Des limites, certes, il en faut pour se construire mais encore faut-il qu'elles soient cohérentes et adaptées à ce que l'enfant peut en comprendre! Encore faut-il qu'elles soient expliquées et parfois négociées avec l'enfant pour qu'il ne les subisse pas tel un animal que l'on dresse!
J'en viens donc à la question: pourquoi ne pas laisser l'enfant ETRE, en d'autres termes pourquoi ne pas le
préparer à être lui (avant de le préparer à être élève
)?
En effet, imaginons un carré représentant la norme et un cercle représentant l'enfant. Imaginons que nous voulions faire rentrer ce cercle dans le carré: il faudra déformer ce cercle et lorsque nous aurons réussis à le faire entrer dans le carré, le cercle ne ressemblera plus à ce qu'il été à l'origine pas plus qu'il ne ressemblera à un carré. La forme qu'il aura pris n'aura plus rien à voir avec la forme escomptée.

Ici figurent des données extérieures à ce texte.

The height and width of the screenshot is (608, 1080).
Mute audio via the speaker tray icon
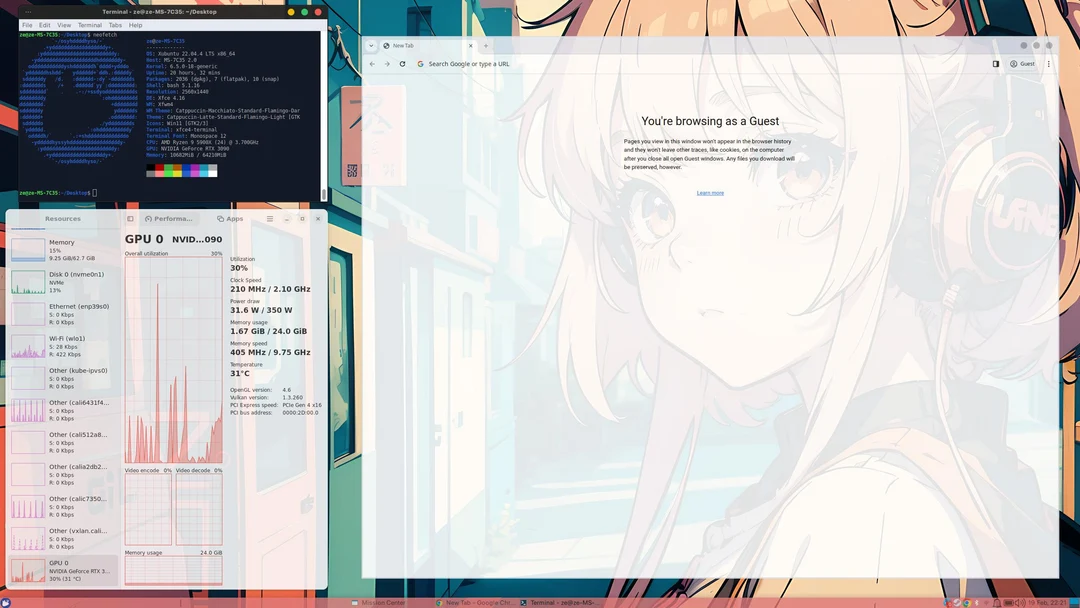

Il en va de même pour l'enfant: pourquoi vouloir l'enfermer dans une norme sociale? Comment pourrait-il s'épanouir de cette manière? Comment pourrait-il mener une réflexion personnelle et citoyenne?...
Par contre, agrandissons le carré de manière à ce qu'il puisse y contenir plusieurs cercles sans les déformer... Le résultat est beaucoup plus intéressant puisqu'il permet de garder intact les deux formes (carré, cercle) sans que l'un empiète sur l'autre. Ainsi, chacun peut garder sa place, toute sa place et rien que sa place!
C'est à nous professionnels de la petite enfance d'ouvrir la voix: soyons moins rigide, acceptons que les enfants soient différents, laissons les avancer chacun à leur rythme... Laissons les ETRE!